What you need to do:
Your answer should be only the lines below from the one with "Privacy Policy (1241, 733)" to the one with "平成９年度第２回タンチョウ生息状況一斉調査結果について (191, 791)", repeated exactly, ends included.

Extracted data:
Content starts
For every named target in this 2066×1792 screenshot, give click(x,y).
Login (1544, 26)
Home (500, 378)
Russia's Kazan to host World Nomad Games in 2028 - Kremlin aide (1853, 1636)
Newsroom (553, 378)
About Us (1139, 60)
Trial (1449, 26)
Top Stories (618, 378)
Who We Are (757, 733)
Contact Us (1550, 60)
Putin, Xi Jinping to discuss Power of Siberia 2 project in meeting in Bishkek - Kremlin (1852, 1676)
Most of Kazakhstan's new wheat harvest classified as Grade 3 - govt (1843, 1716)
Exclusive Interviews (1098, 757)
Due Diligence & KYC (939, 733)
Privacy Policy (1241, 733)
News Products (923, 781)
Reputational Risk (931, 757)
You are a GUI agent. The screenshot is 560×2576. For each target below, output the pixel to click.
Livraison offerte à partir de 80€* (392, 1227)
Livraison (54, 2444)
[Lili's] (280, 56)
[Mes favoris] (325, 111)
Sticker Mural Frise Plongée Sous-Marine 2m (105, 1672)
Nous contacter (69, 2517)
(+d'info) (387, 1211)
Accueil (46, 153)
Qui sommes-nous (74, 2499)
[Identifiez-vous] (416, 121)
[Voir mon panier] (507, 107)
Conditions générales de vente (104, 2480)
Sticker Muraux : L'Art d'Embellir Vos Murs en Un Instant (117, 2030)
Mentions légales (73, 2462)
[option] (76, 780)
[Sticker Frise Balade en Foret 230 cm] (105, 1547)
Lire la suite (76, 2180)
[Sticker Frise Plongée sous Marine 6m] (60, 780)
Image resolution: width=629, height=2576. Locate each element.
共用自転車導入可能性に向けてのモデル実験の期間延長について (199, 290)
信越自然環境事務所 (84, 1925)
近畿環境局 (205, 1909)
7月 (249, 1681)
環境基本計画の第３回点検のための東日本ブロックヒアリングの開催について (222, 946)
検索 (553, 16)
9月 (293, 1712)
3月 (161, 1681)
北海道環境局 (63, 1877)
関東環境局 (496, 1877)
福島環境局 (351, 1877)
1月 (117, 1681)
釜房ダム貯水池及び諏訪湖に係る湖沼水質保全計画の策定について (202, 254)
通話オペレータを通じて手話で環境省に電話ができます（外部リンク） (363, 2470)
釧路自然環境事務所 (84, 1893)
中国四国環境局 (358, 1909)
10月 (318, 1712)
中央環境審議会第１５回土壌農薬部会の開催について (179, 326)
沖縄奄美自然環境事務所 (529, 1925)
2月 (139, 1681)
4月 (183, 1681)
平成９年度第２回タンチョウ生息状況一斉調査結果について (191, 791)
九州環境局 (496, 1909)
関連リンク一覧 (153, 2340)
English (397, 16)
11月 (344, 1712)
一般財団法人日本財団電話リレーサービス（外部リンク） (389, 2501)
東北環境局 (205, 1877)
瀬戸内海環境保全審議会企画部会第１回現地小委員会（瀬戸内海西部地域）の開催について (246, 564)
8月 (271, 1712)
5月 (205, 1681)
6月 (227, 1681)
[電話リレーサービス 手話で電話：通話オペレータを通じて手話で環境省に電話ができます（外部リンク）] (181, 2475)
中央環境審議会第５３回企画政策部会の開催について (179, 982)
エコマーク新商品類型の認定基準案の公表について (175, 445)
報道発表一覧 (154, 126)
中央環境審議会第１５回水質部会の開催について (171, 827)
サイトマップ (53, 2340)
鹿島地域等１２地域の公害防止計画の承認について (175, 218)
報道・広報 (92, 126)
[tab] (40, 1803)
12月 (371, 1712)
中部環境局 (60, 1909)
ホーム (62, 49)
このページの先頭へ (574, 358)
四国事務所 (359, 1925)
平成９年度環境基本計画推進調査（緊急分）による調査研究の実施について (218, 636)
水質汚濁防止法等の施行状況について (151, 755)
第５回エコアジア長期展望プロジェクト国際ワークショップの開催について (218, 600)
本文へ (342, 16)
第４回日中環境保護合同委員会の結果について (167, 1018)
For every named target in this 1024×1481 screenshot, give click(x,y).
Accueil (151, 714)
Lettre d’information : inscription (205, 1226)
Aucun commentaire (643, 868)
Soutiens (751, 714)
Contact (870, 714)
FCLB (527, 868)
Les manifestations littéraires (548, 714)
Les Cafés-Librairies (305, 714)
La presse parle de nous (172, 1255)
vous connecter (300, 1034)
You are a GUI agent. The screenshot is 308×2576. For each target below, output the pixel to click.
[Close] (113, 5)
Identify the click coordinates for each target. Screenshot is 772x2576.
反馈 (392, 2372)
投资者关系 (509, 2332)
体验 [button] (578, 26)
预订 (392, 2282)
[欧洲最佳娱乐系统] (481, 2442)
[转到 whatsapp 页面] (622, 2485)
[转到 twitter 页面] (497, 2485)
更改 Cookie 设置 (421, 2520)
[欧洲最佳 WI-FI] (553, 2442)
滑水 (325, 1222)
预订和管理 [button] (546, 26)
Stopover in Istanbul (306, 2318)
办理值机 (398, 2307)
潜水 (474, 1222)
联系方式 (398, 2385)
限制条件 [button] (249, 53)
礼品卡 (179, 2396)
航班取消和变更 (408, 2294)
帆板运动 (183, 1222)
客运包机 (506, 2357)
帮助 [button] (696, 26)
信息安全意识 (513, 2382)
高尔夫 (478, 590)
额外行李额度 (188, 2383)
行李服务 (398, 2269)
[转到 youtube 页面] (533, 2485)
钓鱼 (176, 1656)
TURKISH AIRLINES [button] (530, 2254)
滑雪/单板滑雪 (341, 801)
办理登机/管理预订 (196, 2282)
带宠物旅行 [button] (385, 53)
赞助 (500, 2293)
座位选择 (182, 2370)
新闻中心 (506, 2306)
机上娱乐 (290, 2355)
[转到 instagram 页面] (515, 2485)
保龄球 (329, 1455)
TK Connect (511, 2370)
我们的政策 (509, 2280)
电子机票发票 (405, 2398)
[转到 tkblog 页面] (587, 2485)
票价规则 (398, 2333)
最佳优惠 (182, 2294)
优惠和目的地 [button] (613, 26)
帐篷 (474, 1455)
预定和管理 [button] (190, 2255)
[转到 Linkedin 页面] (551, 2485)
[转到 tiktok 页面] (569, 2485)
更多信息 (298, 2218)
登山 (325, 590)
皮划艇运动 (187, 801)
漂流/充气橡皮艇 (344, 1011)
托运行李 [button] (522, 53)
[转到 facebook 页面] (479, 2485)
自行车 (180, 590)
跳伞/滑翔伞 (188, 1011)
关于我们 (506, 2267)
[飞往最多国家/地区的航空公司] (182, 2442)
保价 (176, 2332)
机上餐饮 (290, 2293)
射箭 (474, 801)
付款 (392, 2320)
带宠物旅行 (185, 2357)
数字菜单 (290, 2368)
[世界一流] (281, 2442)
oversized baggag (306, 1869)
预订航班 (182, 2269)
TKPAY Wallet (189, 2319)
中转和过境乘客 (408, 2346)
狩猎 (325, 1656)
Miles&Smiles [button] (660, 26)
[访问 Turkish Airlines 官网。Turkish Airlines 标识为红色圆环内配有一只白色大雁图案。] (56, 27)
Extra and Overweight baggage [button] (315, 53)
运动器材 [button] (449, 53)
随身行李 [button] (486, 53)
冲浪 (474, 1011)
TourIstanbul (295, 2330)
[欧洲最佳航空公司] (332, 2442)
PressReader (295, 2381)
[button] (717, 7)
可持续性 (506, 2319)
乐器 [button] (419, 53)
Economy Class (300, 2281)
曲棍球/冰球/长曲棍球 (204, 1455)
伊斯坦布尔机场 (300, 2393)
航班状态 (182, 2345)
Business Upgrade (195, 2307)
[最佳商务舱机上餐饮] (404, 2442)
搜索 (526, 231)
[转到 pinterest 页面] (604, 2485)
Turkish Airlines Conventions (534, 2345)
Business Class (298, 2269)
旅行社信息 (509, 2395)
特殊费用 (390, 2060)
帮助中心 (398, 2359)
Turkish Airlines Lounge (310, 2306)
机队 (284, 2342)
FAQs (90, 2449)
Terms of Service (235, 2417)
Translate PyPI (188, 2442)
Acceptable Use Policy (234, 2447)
Content ends
Answer box:
Privacy Policy (1241, 733)
News Products (923, 781)
Reputational Risk (931, 757)
You are a GUI agent. The screenshot is 560×2576. For each target below, output the pixel to click.
Livraison offerte à partir de 80€* (392, 1227)
Livraison (54, 2444)
[Lili's] (280, 56)
[Mes favoris] (325, 111)
Sticker Mural Frise Plongée Sous-Marine 2m (105, 1672)
Nous contacter (69, 2517)
(+d'info) (387, 1211)
Accueil (46, 153)
Qui sommes-nous (74, 2499)
[Identifiez-vous] (416, 121)
[Voir mon panier] (507, 107)
Conditions générales de vente (104, 2480)
Sticker Muraux : L'Art d'Embellir Vos Murs en Un Instant (117, 2030)
Mentions légales (73, 2462)
[option] (76, 780)
[Sticker Frise Balade en Foret 230 cm] (105, 1547)
Lire la suite (76, 2180)
[Sticker Frise Plongée sous Marine 6m] (60, 780)
Image resolution: width=629, height=2576. Locate each element.
共用自転車導入可能性に向けてのモデル実験の期間延長について (199, 290)
信越自然環境事務所 (84, 1925)
近畿環境局 (205, 1909)
7月 (249, 1681)
環境基本計画の第３回点検のための東日本ブロックヒアリングの開催について (222, 946)
検索 (553, 16)
9月 (293, 1712)
3月 (161, 1681)
北海道環境局 (63, 1877)
関東環境局 (496, 1877)
福島環境局 (351, 1877)
1月 (117, 1681)
釜房ダム貯水池及び諏訪湖に係る湖沼水質保全計画の策定について (202, 254)
通話オペレータを通じて手話で環境省に電話ができます（外部リンク） (363, 2470)
釧路自然環境事務所 (84, 1893)
中国四国環境局 (358, 1909)
10月 (318, 1712)
中央環境審議会第１５回土壌農薬部会の開催について (179, 326)
沖縄奄美自然環境事務所 (529, 1925)
2月 (139, 1681)
4月 (183, 1681)
平成９年度第２回タンチョウ生息状況一斉調査結果について (191, 791)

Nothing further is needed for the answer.